Les stands d'alors étaient basiques et reposaient sur des pouvoirs aux propriétés souvent offensives, ce qui ne les empêchait pas déjà de tirer leur épingle du jeu grâce à l'épique qui débordait de leurs confrontations. De Luxor au Caire en passant par l'Arabie, la légende se sera manifestée en toute longitude.
La conception artistique de ces stands - aussi originale que les pouvoirs qui en découleront par la suite - son clairement signées Araki. Avec Stardust Crusaders, le style graphique de son auteur s'affirme enfin des années après être né de la cuisse de Jupiter ; sa marque est alors apposée à l'encre indélébile quemême le temps ne saurait effacer.

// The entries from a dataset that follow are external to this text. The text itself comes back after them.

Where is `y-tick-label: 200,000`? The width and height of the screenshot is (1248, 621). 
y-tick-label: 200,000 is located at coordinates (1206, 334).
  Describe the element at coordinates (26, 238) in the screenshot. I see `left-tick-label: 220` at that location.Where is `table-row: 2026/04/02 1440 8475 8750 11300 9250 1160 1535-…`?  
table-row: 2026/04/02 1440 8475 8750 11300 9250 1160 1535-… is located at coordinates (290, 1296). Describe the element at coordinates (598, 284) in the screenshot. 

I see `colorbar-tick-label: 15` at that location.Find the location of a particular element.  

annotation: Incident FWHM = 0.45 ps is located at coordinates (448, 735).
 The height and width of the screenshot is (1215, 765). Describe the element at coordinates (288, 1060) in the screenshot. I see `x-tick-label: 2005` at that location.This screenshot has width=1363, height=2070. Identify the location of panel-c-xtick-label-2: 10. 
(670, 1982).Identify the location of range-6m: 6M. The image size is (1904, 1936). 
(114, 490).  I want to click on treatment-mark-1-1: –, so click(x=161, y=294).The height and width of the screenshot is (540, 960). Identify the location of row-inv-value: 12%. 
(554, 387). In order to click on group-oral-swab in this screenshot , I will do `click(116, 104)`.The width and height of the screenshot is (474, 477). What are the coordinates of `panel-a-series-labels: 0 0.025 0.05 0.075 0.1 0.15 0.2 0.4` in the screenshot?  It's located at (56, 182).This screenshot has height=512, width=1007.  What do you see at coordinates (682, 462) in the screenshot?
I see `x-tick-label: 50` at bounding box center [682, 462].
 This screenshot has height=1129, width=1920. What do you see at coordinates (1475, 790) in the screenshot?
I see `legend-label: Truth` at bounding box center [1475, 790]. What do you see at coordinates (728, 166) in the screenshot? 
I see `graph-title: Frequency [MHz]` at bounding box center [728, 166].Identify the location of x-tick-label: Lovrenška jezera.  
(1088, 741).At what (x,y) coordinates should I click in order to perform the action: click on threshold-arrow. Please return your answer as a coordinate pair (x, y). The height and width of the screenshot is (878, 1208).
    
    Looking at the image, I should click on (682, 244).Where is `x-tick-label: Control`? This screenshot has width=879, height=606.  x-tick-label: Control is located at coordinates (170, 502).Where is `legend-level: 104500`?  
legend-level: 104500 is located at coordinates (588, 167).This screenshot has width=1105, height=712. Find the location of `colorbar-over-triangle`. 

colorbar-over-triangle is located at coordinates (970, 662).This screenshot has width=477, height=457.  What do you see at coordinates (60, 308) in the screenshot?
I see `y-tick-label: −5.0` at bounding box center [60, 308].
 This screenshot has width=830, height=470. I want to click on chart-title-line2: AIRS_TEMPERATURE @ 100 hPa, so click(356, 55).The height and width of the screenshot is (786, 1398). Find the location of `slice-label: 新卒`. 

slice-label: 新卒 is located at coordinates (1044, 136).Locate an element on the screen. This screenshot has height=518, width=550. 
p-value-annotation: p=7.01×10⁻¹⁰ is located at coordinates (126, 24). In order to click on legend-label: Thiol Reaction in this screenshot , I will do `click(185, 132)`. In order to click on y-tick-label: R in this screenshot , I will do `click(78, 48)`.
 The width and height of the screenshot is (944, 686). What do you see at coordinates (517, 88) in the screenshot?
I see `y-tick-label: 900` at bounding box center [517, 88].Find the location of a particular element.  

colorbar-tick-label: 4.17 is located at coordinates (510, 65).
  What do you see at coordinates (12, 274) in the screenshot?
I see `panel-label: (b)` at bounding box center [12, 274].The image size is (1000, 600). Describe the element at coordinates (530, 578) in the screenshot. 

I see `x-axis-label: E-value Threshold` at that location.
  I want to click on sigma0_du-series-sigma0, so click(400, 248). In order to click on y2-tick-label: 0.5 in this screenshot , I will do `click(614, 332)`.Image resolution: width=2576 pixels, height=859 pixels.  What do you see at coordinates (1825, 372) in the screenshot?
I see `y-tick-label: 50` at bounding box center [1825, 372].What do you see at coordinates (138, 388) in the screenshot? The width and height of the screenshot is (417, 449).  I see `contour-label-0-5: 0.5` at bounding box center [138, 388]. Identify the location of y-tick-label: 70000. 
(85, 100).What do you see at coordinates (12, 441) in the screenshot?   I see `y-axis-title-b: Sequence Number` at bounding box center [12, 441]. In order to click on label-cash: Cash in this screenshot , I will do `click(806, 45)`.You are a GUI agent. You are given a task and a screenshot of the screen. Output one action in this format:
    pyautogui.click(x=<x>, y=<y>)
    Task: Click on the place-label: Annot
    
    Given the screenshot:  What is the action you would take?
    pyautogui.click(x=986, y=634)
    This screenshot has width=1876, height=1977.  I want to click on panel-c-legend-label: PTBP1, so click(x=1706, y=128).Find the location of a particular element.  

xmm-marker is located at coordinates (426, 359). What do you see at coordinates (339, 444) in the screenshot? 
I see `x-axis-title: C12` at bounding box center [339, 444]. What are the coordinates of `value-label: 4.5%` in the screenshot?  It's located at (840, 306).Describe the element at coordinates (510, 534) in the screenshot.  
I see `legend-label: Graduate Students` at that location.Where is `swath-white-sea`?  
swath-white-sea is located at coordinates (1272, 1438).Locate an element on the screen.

Que dire de la bataille finale quand celle-ci nous aura laissé coi ? Qu'elle fut l'une des plus grandioses de tous les temps ? Ce serait s'adonner au dernier des truismes qu'asséner pareille évidence. Jamais auparavant le sens de l'épique n'avait été si joliment retranscrit sans pour autant avoir été forcé auprès de lecteurs ; il s'écoulait naturellement le long des pages devant nos yeux ébahis alors qu'on ne pensait pas qu'il puisse rayonner encore davantage. La mise en scène y est clairement pour quelque chose ; on ne se bat pas à grand coup de rouleau-compresseur sans être ridicule à moins d'avoir le doigté d'un auteur de talent à faire valoir. De ce talent, nous en fûmes gratifiés et le seront encore des décennies après. Jusqu'à que ne sonne un glas strident nommé Jojolion...
Stardust Crusaders aura été si mythique que même son adaptation animée n'a pas été ratée - les animateurs n'ont tout simplement pas osé. Elle restitue à merveille chaque étape du périple et l'embellit parfois de ses compositions musicales bien à propos.
Ici furent érigés les premiers véritables jalons d'une légende qui perdurera longtemps jusqu'à s'auto-détruire à trop avoir abusé de ses lettres de noblesse. Ici, le mythe se justifie et se savoure du regard. Ici s'est joué l'histoire. Une petite histoire, celle d'un Shônen qu'on pensait sans prétention et qui aura tout révolutionné sans rien changer. Derrière ces pages sont nés deux types d'hommes, un auteur reconnu et estimé pour ce qui est de son rédacteur et des garçons devenus des hommes quant aux lecteurs.
Stardust Crusaders n'est plus un Shônen alors qu'il est l'initiation même à l'aventure. Qui pour résister à son appel ? Personne. Il y a des effronteries qu'on ne saurait se permettre.